Parametrizations

[Noob88]

Ok, so for homework tonight in Calculus we are supposed to find Cartesian equations for a curve that contains the parametrized curve. These problems started off rather easily but as they started using sin, cos, tan, sec, etc. it got rather confusing.

Ex:
x=t, y=sqrt(t), t>=0
y=sqrt(x) [found by solving for Y]

There were quite a few easy ones like that, and now I have

x=tan(t), y=-2sec(t), -pi/2 < t < pi/2

To be honest, I really have no idea where to start now. A hasty reply would be appreciated :biggrin:

[Weregoose]

tan‾¹(x)=t

Go for it.

[thornahawk]

I was slightly confused by your post, so I'll assume you meant "turn parametric Cartesian equations into vanilla Cartesian equations". :)

The first example you gave is trivial, of course. :D

The second one... that needs a basic trig formula:

sec²(t)-tan²(t)=1

Solve for sec(t) and tan(t) in those two equations and substitute.
There are a lot of other tricks to convert between the two representations (parametric and plain Cartesian), so if you get stuck on something, just post here. :)

thornahawk

[DarkerLine]

Another way to do it besides the one thornahawk mentioned (if you don't end up seeing the trig identity right away):

You could start off with solving to get t=tan^-1(x) and y=-2sec(tan^-1(x)).
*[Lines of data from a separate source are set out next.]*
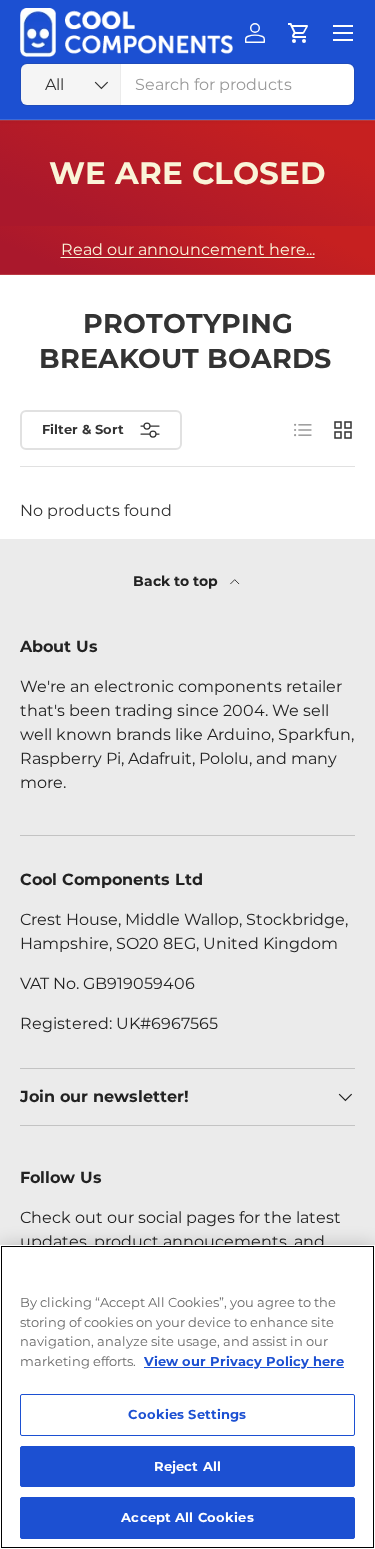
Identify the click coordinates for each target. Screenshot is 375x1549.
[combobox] (187, 84)
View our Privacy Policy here (244, 1361)
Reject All (187, 1466)
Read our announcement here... (188, 249)
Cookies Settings (187, 1414)
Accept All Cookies (187, 1517)
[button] (299, 33)
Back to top (177, 581)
However, that might not be simplified enough for your teacher.
To simplify this, imagine a right triangle with the perpendicular sides 1 and x. The tangent of the angle next to the 1 is opposite/adjacent = x/1=x (This was our goal in choosing the sides 1 and x for the triangle). So this angle is tan^-1(x). Now we take the secant of that angle: hypotenuse/adjacent = √(x²+1)/1 = √(x²+1) to get our final answer:

y=-2√(x²+1)

[Noob88]

Alright thanks... That helped out a lot with that problem but the whole chapter itself is really confusing to me I just can't seem to get it

[Weregoose]

Keep posting, if it will help make something click.

[Noob88]

Ok to dumb it down just a bit, I know sec²(t)-tan²(t)=1, but could you show me the steps you would go about in getting the final equation? I'm more of a trig person than a geometry person so that kind of stuff makes more sense to me. Sorry to be such a bother but it would be really beneficial to me to see all the steps to get from the beginning to the answer

[EDIT] Ahh I'm catching on now... so is there some kind of rule/law that says sec(tan^-1(x)) = √(x²+1)... This is the only part I really need explained to me now please

Wait a second... The graphs of y=-2sec(tan^-1(x)) and y=√(x²+1) are showing up as different graphs on my calculator... Now I'm completely confused...

I cleaned up your post a wee bit - thornahawk

[DarkerLine]

Well, since sec(tan^-1(x))=√(x²+1), what should -2sec(tan^-1(x)) be?

[Noob88]

Ok I got it thanks guys, It's really just a matter of me learning my trig identities a bit better I suppose.